> [What you need to do]:
Return every line below that contains the word "dimensions", treating uppercase and lowercase letters as different.

> [Material for this exercise]:

......

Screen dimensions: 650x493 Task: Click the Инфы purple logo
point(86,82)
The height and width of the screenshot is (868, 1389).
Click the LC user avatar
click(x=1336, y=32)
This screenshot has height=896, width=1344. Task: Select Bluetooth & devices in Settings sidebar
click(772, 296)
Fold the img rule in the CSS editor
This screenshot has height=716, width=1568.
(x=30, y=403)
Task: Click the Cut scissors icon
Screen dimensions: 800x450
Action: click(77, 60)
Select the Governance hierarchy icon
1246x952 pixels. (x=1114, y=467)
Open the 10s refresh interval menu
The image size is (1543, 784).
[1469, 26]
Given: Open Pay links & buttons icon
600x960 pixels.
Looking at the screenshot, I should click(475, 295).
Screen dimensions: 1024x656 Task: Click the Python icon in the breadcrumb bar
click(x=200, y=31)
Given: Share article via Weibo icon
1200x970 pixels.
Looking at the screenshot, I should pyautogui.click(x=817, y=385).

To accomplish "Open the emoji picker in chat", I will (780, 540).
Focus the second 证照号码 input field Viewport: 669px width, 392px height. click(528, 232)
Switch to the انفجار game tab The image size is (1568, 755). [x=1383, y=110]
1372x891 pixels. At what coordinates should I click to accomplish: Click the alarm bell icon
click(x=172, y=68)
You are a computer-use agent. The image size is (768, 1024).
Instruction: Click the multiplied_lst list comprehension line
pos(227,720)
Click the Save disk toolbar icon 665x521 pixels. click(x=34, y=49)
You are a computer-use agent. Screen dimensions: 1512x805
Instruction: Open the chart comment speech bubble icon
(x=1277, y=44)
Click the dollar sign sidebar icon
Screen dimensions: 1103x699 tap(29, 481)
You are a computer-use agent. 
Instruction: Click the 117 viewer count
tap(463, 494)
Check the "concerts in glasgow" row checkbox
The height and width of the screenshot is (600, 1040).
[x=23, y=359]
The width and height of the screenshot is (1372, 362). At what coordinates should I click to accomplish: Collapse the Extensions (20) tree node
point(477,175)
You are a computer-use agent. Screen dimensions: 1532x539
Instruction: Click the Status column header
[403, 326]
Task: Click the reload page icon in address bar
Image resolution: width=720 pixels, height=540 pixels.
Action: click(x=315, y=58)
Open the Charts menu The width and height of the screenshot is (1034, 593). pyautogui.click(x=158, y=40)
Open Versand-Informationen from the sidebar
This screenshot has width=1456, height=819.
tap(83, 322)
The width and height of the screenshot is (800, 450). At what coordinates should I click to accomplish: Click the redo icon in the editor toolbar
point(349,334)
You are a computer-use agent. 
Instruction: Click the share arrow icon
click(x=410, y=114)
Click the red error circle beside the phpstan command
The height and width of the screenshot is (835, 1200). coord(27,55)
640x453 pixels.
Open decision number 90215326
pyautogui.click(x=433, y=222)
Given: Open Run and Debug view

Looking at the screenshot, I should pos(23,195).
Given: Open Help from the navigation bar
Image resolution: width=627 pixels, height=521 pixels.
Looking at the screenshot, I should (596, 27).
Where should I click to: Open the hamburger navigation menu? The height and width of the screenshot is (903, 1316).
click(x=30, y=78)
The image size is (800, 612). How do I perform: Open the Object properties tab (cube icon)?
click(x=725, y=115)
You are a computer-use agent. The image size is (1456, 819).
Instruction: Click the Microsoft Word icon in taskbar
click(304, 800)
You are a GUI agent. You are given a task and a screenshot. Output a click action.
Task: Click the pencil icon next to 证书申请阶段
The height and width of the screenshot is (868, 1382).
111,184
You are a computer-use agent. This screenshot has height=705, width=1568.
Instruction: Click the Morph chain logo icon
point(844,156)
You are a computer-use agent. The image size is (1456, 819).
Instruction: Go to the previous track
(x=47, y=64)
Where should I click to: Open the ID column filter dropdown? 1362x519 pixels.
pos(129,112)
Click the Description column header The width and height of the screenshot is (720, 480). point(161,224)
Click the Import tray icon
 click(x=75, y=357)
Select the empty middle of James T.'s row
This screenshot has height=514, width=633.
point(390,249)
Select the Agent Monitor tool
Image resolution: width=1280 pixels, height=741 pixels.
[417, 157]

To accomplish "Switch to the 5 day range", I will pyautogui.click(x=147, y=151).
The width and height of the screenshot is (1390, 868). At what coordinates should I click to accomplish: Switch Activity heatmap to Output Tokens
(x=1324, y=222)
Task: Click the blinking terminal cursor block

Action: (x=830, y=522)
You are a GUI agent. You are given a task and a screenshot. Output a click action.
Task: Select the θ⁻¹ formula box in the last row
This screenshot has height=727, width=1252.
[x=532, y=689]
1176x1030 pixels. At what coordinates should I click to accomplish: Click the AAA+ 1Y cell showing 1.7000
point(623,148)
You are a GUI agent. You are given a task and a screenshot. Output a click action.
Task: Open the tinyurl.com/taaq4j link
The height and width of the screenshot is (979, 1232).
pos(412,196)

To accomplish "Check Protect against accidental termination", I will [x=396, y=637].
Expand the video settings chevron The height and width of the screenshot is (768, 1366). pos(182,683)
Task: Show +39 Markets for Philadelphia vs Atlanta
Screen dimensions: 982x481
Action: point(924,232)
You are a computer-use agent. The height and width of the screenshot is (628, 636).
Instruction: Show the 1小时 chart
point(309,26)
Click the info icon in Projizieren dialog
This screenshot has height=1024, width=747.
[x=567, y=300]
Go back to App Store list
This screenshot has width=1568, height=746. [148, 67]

......

> [Full response]:
Screen dimensions: 650x493 Task: Click the Инфы purple logo
Screen dimensions: 800x450
Screen dimensions: 1024x656 Task: Click the Python icon in the breadcrumb bar
You are a computer-use agent. Screen dimensions: 1512x805
Screen dimensions: 1103x699 tap(29, 481)
You are a computer-use agent. Screen dimensions: 1532x539
Screen dimensions: 982x481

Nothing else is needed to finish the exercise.